The word "computer" marks the lines you need; copy each of them from the data.

▸ Saved data entries

>>>

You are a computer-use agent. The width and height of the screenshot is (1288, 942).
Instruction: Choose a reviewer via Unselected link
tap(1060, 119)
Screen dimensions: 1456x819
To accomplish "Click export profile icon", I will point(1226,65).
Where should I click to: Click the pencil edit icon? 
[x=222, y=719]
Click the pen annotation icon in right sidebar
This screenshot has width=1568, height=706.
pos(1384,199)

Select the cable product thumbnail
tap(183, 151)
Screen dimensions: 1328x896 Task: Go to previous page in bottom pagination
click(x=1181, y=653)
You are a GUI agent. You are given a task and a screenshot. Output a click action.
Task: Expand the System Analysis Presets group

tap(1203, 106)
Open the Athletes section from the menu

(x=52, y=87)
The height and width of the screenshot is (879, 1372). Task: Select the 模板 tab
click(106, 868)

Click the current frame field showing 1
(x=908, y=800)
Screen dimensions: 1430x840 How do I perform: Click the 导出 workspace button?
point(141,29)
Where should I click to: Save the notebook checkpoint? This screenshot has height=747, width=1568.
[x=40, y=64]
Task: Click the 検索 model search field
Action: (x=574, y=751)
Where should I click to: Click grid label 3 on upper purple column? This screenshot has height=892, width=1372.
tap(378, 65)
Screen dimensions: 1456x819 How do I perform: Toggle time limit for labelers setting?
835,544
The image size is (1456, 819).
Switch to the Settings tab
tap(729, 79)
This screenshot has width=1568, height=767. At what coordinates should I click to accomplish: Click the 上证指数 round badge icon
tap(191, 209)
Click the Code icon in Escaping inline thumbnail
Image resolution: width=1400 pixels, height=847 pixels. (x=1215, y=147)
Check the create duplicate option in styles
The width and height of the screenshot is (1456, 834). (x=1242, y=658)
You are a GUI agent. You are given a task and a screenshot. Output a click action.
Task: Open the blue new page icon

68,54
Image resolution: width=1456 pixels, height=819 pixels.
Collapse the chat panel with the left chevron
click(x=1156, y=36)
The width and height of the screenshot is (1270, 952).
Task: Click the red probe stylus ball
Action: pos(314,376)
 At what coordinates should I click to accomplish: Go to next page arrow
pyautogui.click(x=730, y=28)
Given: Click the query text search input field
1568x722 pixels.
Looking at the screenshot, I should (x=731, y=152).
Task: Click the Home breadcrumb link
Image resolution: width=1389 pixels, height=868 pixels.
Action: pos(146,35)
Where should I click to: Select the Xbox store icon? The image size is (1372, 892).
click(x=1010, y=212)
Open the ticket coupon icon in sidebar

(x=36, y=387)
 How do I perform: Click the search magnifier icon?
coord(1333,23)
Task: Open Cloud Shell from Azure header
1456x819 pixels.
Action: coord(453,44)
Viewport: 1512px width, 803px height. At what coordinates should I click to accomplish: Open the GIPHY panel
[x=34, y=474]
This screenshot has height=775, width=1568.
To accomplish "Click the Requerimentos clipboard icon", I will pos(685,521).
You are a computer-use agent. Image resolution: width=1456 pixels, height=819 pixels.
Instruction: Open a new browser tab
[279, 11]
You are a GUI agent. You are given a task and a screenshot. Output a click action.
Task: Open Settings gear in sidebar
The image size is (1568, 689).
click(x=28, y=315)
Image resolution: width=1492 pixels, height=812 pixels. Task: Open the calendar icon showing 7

<<<

▸ SOLUTION TO THIS EXERCISE
You are a computer-use agent. The width and height of the screenshot is (1288, 942).
You are a computer-use agent. Image resolution: width=1456 pixels, height=819 pixels.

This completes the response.